I’ve learnt to enjoy meeting readers and talking about my work but it can be draining and it’s difficult to do too much of it. What worries me a little is how the spirit of the festival can make an anodyne celebration out of literature. It becomes a big party and everyone’s invited, which is great except that this then is not the ideal space for conducting debate or paying attention to nuance. That can only happen in and through writing, which is why, for the health of literature, engaged criticism in writing is much more important than literary festivals, even though the latter can sometimes, and often by accident, throw up great food for thought.

MBRBI am sure I am not the first reader who’s told you that they see so much of Sophie in themselves- from her small town origins to her  first taste of independence working in Bangalore. Do you have any plans to revisit Sophie again in your future works? 

I have no specific plans to but I wouldn’t write off the possibility. It could be interesting to see how she might change as an older woman, just as the eight-year-old Sophie in my first novel, Lunatic in my Head, and the twenty-five year old Sophie in Neti, Neti are the same person and yet, because of their circumstances, because of the way the culture around them has changed, so remote from each other.

MBRB: Anjum. could you walk us through the kind of pop culture you consume on an average day- everything from your favourite internet reading to music to books to the television shows you enjoy?

I haven’t watched television for fifteen years but I enjoy watching movies. I often watch them without any prior knowledge of what they’re about so it can feel a little surreal but I think movies themselves are becoming surreal in their heightened focus on the disconnected, alienated individual and their love of surface textures, of effect. Among recent films I’ve seen in this random way are David Cronenburg’s Cosmopolis, the Malayalam movie 22 Female KottayamDisconnect which is about people who spend too much time online, and Krish 3. I don’t read much on the net but do like some literary and cultural journals such as KafilaFive Dialsn +1Almost Island and the New Yorker.

MBRB: Do you still have roots in Shillong? I greatly enjoyed some of your old writings in the Outlook Traveler and even your fiction has such a strong sense of atmosphere and place. What is your favourite city in India and in the world?
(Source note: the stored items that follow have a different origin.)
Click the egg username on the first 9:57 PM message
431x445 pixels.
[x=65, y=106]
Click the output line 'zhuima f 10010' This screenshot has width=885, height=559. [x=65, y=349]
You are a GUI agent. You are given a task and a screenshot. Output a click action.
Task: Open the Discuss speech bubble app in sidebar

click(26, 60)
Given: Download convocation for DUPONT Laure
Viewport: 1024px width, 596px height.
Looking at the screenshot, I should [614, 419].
 My parents live in Shillong and I visit every year. Even though I’ve written about the city, I don’t think I’ve exhausted my curiosity about it and its people. Bangalore fascinates me too, I’m trying to write about it in the novel I’m currently working on. There is such an all-consuming newness to Bangalore that it’s worth trying to imagine what it might be like for time to pass slowly in the city, for people living in it to have a sense of the past.

MBRB: Among other young Indian artists and writers, are there some that you would like to recommend to our readers?
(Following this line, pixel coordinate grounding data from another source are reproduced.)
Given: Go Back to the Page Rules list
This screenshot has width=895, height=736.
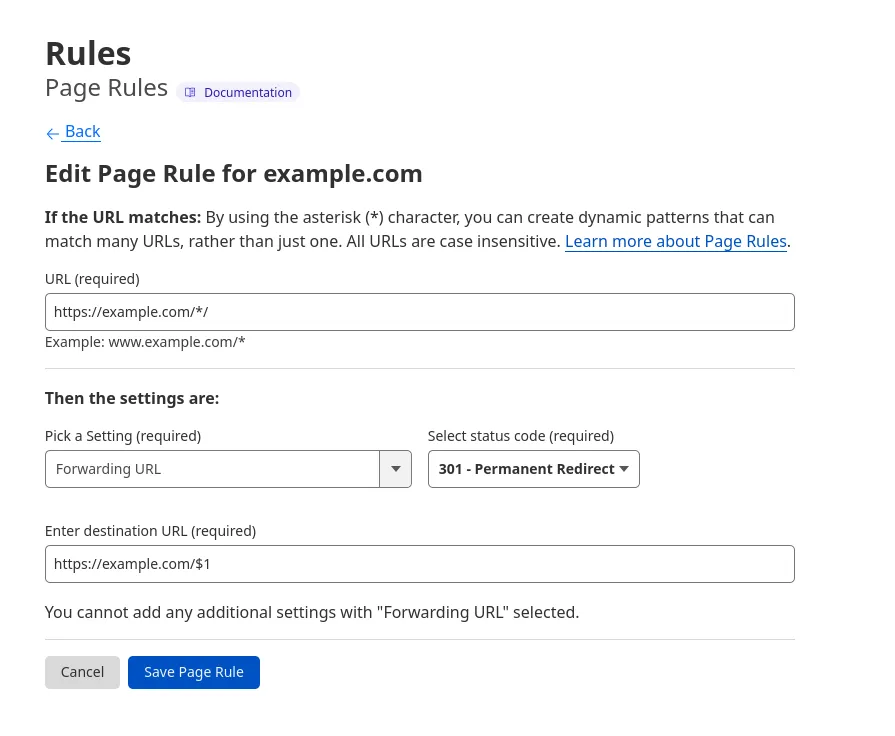Looking at the screenshot, I should 82,132.
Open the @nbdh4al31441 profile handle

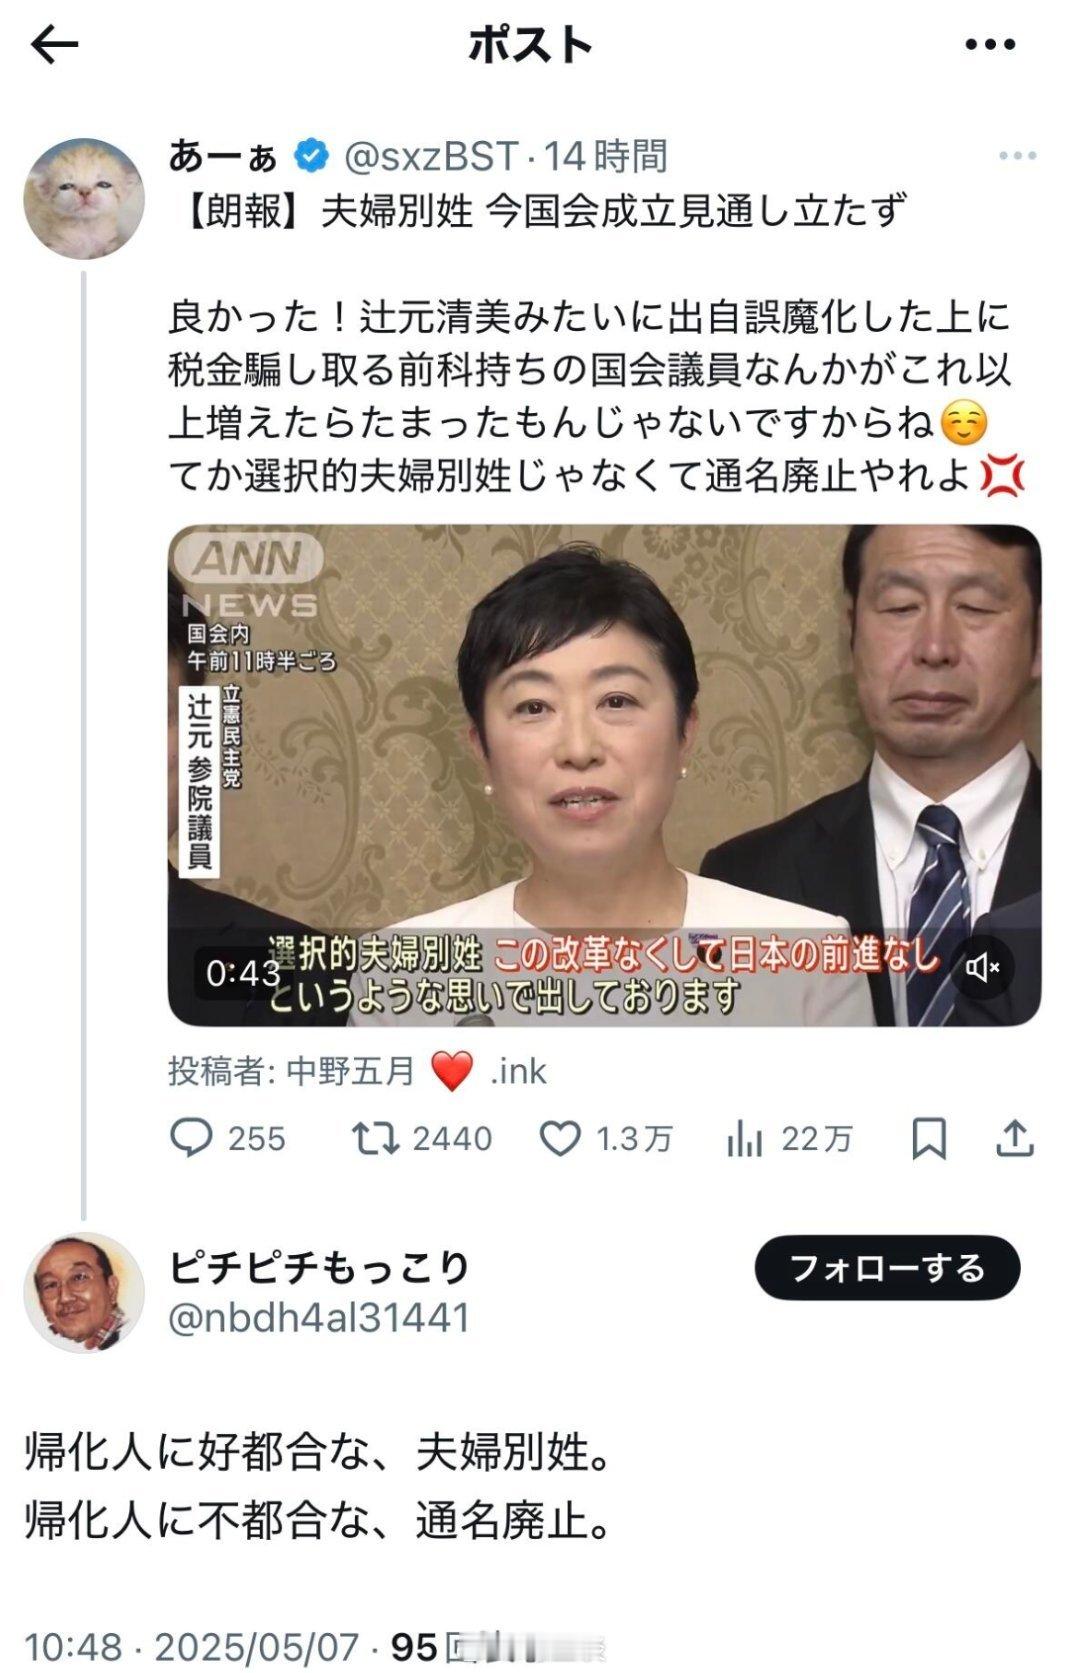tap(319, 1318)
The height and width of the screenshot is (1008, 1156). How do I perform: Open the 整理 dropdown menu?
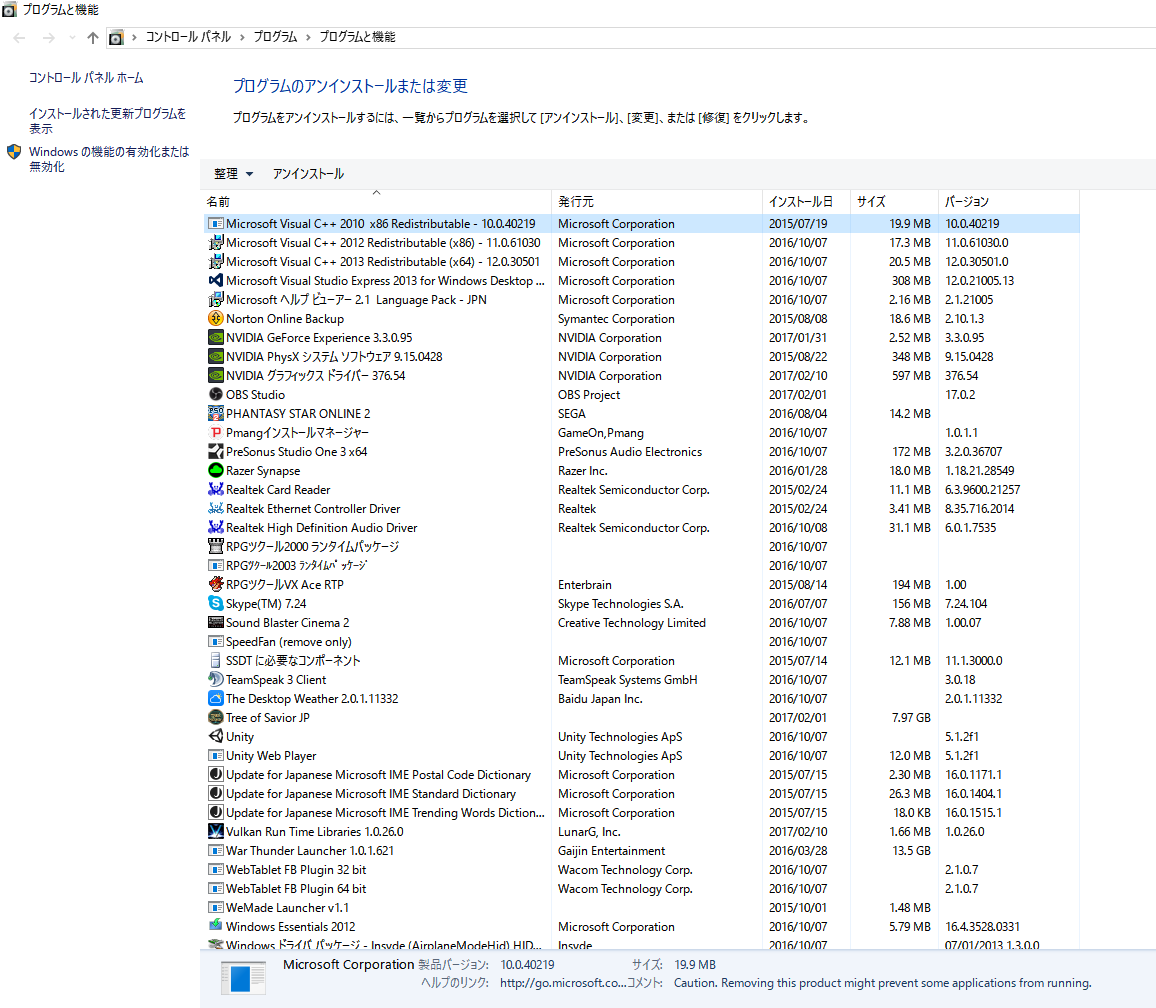[x=233, y=174]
We have several marvellous young writers. I’m especially a fan of the writings of Altaf Tyrewalla, Samanth Subramaniam, Sonia Faleiro, and Rahul Mehta.

MBRB: A lot of successful authors in the West, especially in the US, have honed their craft at writing school – but Indian authors appear to set store by talent rather than method.  How important is collaboration and feedback from peers to your writing process? What are your opinions about formal creative writing courses and what advice would you give to aspiring Indian authors?

Feedback on a manuscript is unquestionably useful – whether this comes from an editor or a colleague in the business or a classmate in a creative writing workshop. I’m less sure about whether all writers need to study writing as an academic subject. To me the labour of writing is the best learning and that’s the advice I usually give to aspiring writers – to be open to the process and patient with it.

MBRB:  Lastly Anjum, there’s one question we like to ask of all our interviewees. If you could go back in time and choose to have dinner with one person who would it be and why?

It would have to be EM Forster, the 20th century’s funniest and wisest writer in my book!